Recorded data
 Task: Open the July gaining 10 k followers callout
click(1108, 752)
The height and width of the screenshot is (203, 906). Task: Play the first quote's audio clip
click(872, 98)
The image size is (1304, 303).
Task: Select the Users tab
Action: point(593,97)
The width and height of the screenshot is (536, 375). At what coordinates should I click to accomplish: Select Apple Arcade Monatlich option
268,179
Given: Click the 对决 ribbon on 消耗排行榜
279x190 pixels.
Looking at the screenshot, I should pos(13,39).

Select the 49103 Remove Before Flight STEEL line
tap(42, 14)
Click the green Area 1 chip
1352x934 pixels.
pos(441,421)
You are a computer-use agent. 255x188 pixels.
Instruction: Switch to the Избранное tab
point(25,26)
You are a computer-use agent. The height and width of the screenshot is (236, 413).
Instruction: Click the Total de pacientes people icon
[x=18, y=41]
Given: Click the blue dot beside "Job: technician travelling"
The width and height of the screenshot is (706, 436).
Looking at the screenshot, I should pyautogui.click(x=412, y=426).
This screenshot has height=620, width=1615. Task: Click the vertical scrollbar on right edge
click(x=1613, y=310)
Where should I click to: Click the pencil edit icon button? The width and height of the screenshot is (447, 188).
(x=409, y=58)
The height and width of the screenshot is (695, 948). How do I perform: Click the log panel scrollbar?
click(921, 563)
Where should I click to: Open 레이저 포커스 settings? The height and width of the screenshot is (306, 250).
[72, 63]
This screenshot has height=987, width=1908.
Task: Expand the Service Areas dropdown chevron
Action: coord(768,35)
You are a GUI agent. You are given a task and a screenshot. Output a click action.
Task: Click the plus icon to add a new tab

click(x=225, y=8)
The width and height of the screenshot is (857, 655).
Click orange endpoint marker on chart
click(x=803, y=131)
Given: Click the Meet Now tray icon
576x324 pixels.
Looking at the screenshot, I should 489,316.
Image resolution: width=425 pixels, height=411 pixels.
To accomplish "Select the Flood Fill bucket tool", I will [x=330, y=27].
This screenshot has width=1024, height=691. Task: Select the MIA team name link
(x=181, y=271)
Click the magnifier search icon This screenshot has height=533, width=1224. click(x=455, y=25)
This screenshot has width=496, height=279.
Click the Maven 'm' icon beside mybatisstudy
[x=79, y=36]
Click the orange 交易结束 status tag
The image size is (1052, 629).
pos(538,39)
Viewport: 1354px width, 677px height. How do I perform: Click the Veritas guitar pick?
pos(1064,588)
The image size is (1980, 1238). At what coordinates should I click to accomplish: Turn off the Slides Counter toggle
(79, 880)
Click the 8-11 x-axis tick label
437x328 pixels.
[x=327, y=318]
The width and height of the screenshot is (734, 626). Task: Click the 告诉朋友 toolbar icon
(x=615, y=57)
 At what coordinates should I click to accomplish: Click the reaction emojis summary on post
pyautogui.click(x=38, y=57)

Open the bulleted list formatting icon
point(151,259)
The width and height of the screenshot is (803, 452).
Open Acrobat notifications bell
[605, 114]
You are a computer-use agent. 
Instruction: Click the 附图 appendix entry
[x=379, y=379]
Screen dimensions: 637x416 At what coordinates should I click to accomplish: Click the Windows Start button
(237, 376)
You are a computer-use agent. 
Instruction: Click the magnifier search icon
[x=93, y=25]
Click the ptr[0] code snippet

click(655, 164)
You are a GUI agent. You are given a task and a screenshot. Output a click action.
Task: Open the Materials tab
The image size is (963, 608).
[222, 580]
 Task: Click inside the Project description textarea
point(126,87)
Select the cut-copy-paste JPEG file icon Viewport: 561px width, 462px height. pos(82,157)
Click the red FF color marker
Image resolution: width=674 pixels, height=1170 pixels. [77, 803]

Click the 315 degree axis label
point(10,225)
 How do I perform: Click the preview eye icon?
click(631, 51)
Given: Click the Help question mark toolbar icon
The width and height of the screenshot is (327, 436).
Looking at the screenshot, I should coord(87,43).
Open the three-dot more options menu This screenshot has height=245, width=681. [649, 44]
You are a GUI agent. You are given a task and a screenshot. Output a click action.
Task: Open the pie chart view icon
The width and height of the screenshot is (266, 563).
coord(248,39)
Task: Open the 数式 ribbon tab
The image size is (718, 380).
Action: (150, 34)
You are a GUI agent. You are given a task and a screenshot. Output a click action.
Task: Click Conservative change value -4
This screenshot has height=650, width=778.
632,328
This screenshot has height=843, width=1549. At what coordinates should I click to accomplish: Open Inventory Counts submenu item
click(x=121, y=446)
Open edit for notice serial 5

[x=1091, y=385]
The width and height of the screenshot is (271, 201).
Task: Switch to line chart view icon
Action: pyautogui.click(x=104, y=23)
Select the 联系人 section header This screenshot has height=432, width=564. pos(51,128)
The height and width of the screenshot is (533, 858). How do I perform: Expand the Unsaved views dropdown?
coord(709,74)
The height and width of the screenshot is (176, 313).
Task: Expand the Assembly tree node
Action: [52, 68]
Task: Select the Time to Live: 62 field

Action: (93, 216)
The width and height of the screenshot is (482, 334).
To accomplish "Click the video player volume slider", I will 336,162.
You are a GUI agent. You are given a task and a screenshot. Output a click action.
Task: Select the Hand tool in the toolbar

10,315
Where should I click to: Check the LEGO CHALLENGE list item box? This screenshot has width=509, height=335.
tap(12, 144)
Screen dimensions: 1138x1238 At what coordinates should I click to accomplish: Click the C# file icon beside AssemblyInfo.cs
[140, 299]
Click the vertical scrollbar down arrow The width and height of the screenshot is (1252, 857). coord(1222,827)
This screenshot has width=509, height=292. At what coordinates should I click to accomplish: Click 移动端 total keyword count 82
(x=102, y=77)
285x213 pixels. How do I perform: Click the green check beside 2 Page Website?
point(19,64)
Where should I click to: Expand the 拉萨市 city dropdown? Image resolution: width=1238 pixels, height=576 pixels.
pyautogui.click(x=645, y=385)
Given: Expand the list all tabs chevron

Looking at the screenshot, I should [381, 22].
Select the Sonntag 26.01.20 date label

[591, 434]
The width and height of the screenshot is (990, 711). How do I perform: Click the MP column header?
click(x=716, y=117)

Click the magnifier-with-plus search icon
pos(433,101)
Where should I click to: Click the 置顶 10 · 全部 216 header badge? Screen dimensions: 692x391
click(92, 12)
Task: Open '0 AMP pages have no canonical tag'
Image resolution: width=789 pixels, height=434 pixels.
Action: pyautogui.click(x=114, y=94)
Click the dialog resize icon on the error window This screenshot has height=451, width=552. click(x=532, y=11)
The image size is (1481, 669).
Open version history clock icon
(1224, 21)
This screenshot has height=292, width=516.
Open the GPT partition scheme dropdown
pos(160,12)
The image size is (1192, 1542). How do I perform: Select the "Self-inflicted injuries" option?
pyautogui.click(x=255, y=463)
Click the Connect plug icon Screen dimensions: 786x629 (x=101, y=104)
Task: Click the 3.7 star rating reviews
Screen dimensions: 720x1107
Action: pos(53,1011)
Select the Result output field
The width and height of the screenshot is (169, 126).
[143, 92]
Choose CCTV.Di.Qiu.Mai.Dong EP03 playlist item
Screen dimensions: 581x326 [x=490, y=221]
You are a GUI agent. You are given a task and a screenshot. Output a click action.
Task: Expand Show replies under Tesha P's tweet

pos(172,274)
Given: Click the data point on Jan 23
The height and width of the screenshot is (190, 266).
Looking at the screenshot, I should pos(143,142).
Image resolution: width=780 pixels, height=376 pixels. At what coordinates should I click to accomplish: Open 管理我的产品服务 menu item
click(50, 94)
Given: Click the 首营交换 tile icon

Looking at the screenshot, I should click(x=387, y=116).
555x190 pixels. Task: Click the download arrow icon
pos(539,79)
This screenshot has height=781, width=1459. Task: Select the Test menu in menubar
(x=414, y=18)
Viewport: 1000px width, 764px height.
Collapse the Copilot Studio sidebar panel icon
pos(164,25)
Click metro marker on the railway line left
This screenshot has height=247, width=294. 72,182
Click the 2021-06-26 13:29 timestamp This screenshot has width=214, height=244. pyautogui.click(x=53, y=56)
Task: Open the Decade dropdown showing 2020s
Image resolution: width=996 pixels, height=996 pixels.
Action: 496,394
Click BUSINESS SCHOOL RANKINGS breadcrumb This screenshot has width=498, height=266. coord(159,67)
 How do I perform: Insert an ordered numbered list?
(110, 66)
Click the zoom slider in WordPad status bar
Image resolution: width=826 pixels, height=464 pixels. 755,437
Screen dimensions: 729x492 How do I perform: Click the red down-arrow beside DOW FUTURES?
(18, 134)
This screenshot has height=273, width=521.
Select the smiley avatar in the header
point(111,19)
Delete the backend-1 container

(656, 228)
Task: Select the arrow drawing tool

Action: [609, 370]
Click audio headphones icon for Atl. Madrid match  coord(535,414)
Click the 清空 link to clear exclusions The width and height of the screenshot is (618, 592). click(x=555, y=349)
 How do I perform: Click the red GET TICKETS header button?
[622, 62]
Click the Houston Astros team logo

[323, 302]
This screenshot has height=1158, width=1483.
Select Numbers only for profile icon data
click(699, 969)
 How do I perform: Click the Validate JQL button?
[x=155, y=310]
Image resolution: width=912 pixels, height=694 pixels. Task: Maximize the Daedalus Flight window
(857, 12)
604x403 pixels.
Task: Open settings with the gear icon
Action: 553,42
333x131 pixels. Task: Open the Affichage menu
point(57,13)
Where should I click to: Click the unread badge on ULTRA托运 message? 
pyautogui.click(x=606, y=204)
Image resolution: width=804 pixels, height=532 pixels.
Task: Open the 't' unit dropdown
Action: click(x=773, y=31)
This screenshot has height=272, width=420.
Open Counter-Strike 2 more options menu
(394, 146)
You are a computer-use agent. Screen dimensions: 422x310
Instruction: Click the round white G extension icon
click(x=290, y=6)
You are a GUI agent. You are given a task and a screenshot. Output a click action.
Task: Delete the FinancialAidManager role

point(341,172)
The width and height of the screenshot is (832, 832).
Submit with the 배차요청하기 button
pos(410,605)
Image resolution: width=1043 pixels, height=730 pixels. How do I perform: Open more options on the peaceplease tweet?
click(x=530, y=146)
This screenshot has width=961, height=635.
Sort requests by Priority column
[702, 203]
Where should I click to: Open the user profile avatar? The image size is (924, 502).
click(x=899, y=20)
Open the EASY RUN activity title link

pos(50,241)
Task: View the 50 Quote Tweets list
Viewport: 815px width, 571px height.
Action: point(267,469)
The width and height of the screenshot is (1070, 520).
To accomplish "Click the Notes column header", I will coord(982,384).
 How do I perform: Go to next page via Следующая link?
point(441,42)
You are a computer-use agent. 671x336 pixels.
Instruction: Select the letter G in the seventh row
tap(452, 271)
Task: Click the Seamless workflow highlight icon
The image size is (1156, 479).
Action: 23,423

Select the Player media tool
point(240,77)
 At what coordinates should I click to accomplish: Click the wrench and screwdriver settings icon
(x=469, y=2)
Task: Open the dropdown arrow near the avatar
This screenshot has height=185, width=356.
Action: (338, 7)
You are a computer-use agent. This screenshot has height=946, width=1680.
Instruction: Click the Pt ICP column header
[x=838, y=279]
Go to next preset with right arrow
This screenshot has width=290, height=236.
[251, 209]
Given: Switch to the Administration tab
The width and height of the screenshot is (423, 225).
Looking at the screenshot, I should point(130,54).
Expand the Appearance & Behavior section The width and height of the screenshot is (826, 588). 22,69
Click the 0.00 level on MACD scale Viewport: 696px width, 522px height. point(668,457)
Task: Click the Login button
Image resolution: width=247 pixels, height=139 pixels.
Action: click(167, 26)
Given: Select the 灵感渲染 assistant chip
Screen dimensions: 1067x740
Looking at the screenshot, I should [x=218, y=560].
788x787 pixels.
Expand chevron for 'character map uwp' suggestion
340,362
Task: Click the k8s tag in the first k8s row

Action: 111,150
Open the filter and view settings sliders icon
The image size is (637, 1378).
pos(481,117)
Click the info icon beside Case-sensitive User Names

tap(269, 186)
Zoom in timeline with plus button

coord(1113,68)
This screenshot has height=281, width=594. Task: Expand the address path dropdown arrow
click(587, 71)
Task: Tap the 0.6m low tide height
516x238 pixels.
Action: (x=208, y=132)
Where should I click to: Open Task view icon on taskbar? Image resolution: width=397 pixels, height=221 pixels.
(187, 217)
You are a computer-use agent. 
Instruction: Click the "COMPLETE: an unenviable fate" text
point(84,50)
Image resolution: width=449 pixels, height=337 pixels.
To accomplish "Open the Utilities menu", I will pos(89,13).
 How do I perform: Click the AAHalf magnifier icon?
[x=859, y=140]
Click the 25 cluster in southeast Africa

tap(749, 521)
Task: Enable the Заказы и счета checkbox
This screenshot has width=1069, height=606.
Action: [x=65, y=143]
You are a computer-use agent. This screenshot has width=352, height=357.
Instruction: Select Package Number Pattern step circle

What needs to be done
Return the lines above, from the one containing "Image resolution: width=449" to the end, exactly as they stand.

Result below
Image resolution: width=449 pixels, height=337 pixels.
To accomplish "Open the Utilities menu", I will pos(89,13).
 How do I perform: Click the AAHalf magnifier icon?
[x=859, y=140]
Click the 25 cluster in southeast Africa

tap(749, 521)
Task: Enable the Заказы и счета checkbox
This screenshot has width=1069, height=606.
Action: [x=65, y=143]
You are a computer-use agent. This screenshot has width=352, height=357.
Instruction: Select Package Number Pattern step circle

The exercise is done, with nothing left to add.